GIVEN PASSAGE:
------------

Saudi Crown Prince Assures Cabinet on King Abdullah’s HealthNafeesa Syeed
Saudi Arabia’s Crown Prince Salman Bin Abdulaziz Al Saud assured the cabinet on the health of King Abdullah almost a week after the monarch was admitted to hospital and diagnosed with pneumonia.
Prince Salman addressed the government at a weekly meeting today, according to the state-run Saudi Press Agency, which didn’t provide more details. The crown prince will also deliver the annual speech at the Shura Council tomorrow, according to a statement from the consultative body. He will speak about the country’s domestic and foreign policies.
King Abdullah, born in 1924, was admitted on Dec. 31 to the King Abdulaziz Medical City in Riyadh. He required the temporary insertion of tubes to assist his breathing, SPA said. The king had been due to stay in his desert retreat north of the capital until the end of winter.
Speculation about the king’s health and his succession comes at a time of growing regional turmoil. Saudi Arabia has joined the U.S.-led coalition fighting Islamic State, the militant group that has seized parts of Iraq and Syria. The kingdom has also played a key part in the oil price slump by resisting pressure for OPEC production cuts.
At 79, Prince Salman has become more active in state affairs and has represented the country at high-level forums abroad, and it’s expected that he will succeed King Abdullah, James Fallon, senior Middle East analyst at Control Risks in Dubai, said by e-mail today.

------------

SOURCE DATA:
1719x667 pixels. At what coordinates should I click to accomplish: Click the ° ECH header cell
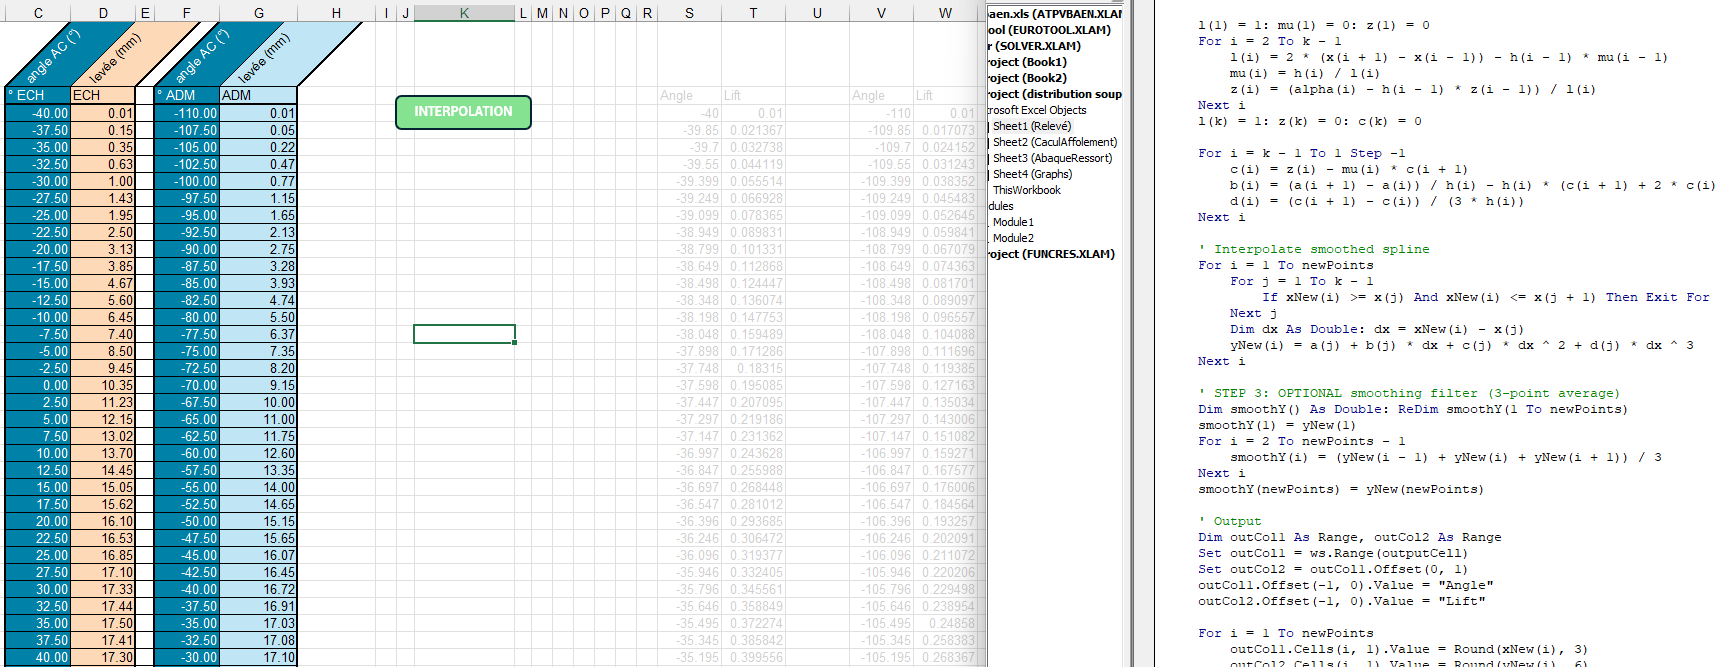click(x=38, y=95)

------------

Extend the news report on King Abdullah's health, picking up right after its last paragraph.

FINAL ANSWER:
“We are likely to see policy continuity in the short term despite King Abdullah’s hospitalization,” Fallon said. “Longer term, a new king would likely alter aspects of Saudi policymaking due to the highly personalized nature of governance in the country.”
Prince Salman relies on a team of advisers as well as Deputy Crown Prince Muqrin, Lina Khatib, director of the Carnegie Middle East Center in Beirut, said by phone today.
There has been a recent move to empower a branch of the royal family not related to the influential “Sudairi” brothers, sons of the founder of the kingdom, Khatib also said.
“It’s highly likely in the current period, that we are going to see this group assert themselves more in Saudi policymaking, and this of course will have an impact on Saudi regional engagement,” Khatib said. “Saudi Arabia is a complex country in terms of who rules and decides what.”